Además de los beneficios físicos que reporta la hipoterapia, hay profundos resultados a nivel emocional, ya que los pacientes crean un vínculo de cariño con el caballo que, luego, son capaces de aplicar en su vida diaria. "Para los niños es muy estimulante la hipoterapia, porque logran sentirse autónomos. No les pesa el cuerpo y aprenden fácilmente al manejarlo cuando están sobre el caballo", explica la fisiatra Susana Lillo.

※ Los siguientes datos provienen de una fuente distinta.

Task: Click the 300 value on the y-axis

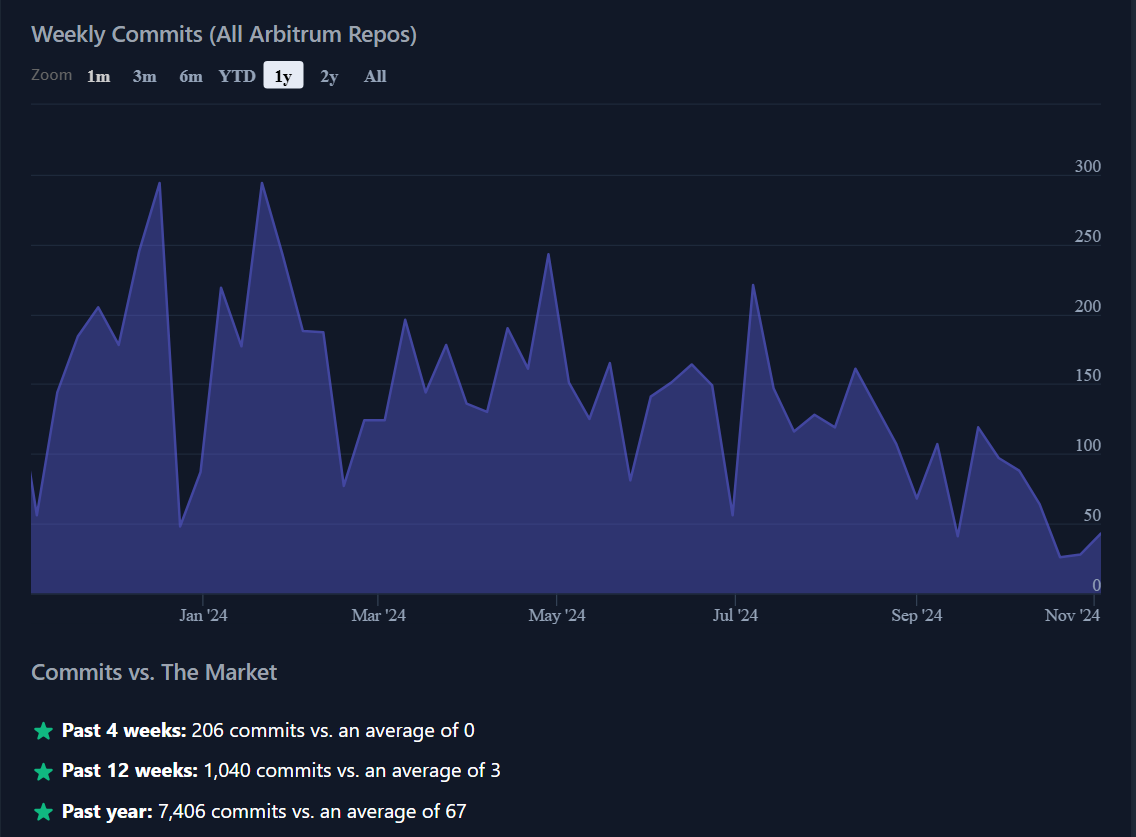Action: point(1086,166)
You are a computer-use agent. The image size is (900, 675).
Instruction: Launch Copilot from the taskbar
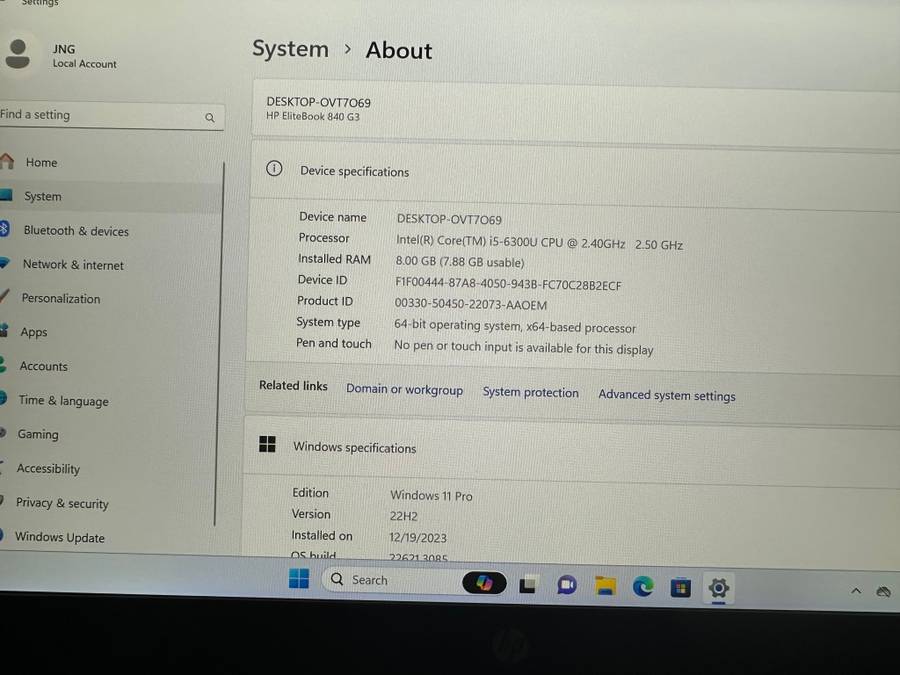pos(485,583)
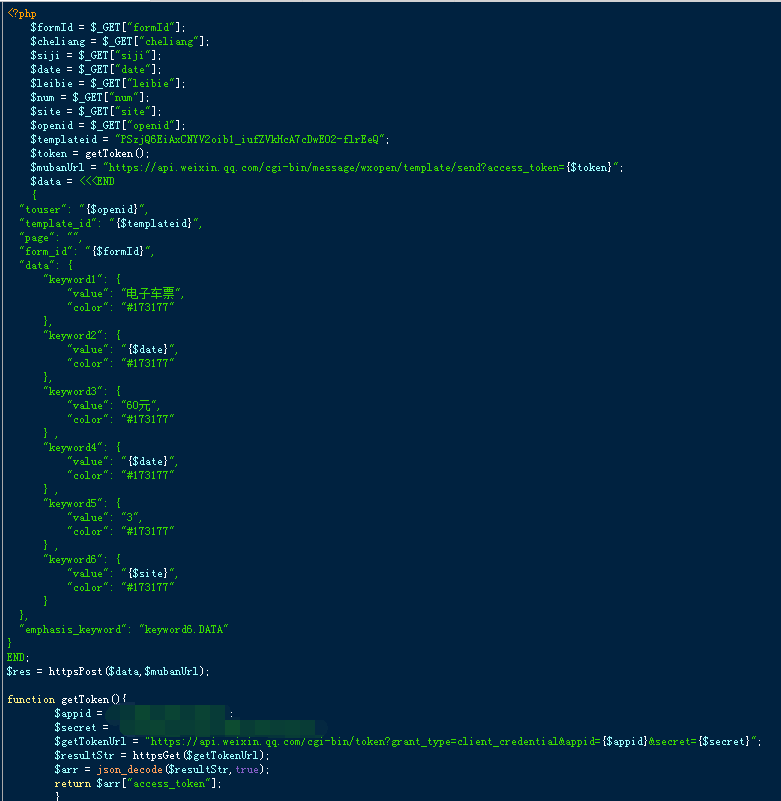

Pablo asiste actualmente a dos sesiones por semana y ha tenido grandes avances, reforzados por una terapeuta ocupacional y una sicóloga. Ha aprendido a comunicarse con las personas que le interesan, responde a lo que le preguntan, es capaz de integrarse con sus primos adolescentes jugando fútbol y sigue diciéndoles "te quiero" a sus padres y hermanos. Se siente tan cómodo y a sus anchas sobre Magne que es capaz de pararse sobre su lomo mientras éste camina, sin perder el equilibrio. Magne le cambió la vida a Pablo.